§ **作業項目 1**: 以下の書評のうち、「厚労省は、病院をわざと潰して統廃合を進めようとしているのではないでしょうか?」から「現在、大ベストセラー中です。」までの範囲を、両端の語句も含めて一字一句変えずに書き写してください。
§ **作業項目 2**: 以下の書評で、医療に関する本の文章について評者がもっと良いものを求めた理由を、1〜3文で説明してください。

§ **原文資料**:
============================================================

2030―2040年 医療の真実-下町病院長だから見える医療の末路(熊谷賴佳)2025年06月26日 19時56分07秒

2030―2040年 医療の真実-下町病院長だから見える医療の末路(熊谷賴佳)
発売、即重版で現在ベストセラーです。
未来の医療年表をとてもリアルに描いていました。
また、厚労省が執念を持って医療費を削減しようとしており、民間の「病院」はどんどん赤字になっていく構造もよく分かりました。
厚労省は、病院をわざと潰して統廃合を進めようとしているのではないでしょうか?
大変暗い内容の本でした。

この本は、ブックライターさんが書いたのだと思われますが、いくらなんでももうちょっと良い文章を書いてほしかったです。
内容も整理されていませんし、読点の使い方など、ちょっと文章が拙かったと思います。
せっかくデータが充実していてよかったのに。

潤日(ルンリィー): 日本へ大脱出する中国人富裕層を追う(舛友雄大)2025年06月26日 15時17分38秒

潤日(ルンリィー): 日本へ大脱出する中国人富裕層を追う(舛友雄大)
現在、大ベストセラー中です。
日本へ逃げてくる中国の富裕層。なぜ彼らは中国を脱出し、そして日本を目指すのか。
そして日本で何をやっているのか?
そういうことを描いたノンフィクションです。
今という時代をよく表していると感じました。

============================================================

§ **提示資料**:

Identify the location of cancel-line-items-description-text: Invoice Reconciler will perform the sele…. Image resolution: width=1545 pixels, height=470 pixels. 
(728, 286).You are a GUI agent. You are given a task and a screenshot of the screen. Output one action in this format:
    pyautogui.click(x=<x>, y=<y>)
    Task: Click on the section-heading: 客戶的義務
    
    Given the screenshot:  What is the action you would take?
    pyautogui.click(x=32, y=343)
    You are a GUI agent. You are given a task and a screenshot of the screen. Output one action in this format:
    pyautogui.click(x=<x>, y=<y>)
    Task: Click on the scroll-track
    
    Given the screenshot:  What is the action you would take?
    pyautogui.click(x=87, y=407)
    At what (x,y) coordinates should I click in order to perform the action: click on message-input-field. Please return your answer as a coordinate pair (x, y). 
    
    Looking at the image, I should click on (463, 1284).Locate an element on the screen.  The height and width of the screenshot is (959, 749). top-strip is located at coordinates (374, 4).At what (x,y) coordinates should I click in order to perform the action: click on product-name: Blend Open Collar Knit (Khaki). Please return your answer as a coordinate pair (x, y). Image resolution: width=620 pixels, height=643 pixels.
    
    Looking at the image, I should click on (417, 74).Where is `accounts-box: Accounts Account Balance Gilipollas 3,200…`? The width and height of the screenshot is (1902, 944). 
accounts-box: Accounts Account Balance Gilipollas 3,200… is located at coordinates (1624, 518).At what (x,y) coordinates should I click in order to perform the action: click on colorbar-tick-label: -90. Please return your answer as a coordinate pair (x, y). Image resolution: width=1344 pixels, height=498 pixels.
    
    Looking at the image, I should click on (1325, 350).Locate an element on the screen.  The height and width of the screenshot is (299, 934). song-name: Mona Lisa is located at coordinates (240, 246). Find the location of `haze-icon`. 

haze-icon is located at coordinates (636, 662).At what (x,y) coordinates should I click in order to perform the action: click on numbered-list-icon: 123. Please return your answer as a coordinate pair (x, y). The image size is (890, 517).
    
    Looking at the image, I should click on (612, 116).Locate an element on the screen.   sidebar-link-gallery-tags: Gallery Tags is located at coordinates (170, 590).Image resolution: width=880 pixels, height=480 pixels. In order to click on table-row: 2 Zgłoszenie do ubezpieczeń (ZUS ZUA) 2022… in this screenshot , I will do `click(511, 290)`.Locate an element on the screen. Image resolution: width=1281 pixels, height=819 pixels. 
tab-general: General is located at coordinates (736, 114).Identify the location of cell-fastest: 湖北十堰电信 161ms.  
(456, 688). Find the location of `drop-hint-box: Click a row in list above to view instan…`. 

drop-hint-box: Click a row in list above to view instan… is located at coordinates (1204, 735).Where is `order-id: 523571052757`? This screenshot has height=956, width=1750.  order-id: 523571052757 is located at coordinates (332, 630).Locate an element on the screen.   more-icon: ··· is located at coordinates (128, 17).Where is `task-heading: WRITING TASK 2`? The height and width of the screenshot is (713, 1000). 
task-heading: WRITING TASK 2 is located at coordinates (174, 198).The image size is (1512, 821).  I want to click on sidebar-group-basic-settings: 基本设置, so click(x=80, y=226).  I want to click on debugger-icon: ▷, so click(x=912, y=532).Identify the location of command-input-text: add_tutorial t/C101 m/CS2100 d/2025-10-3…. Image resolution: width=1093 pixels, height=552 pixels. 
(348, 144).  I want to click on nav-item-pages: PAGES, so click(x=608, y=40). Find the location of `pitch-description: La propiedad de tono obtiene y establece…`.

============================================================

§ **回答 1**:
厚労省は、病院をわざと潰して統廃合を進めようとしているのではないでしょうか?
大変暗い内容の本でした。

この本は、ブックライターさんが書いたのだと思われますが、いくらなんでももうちょっと良い文章を書いてほしかったです。
内容も整理されていませんし、読点の使い方など、ちょっと文章が拙かったと思います。
せっかくデータが充実していてよかったのに。

潤日(ルンリィー): 日本へ大脱出する中国人富裕層を追う(舛友雄大)2025年06月26日 15時17分38秒

潤日(ルンリィー): 日本へ大脱出する中国人富裕層を追う(舛友雄大)
現在、大ベストセラー中です。

§ **回答 2**: 内容が整理されておらず、読点の使い方など文章も拙いと感じたためです。データが充実していて良かっただけに、それを惜しんでいます。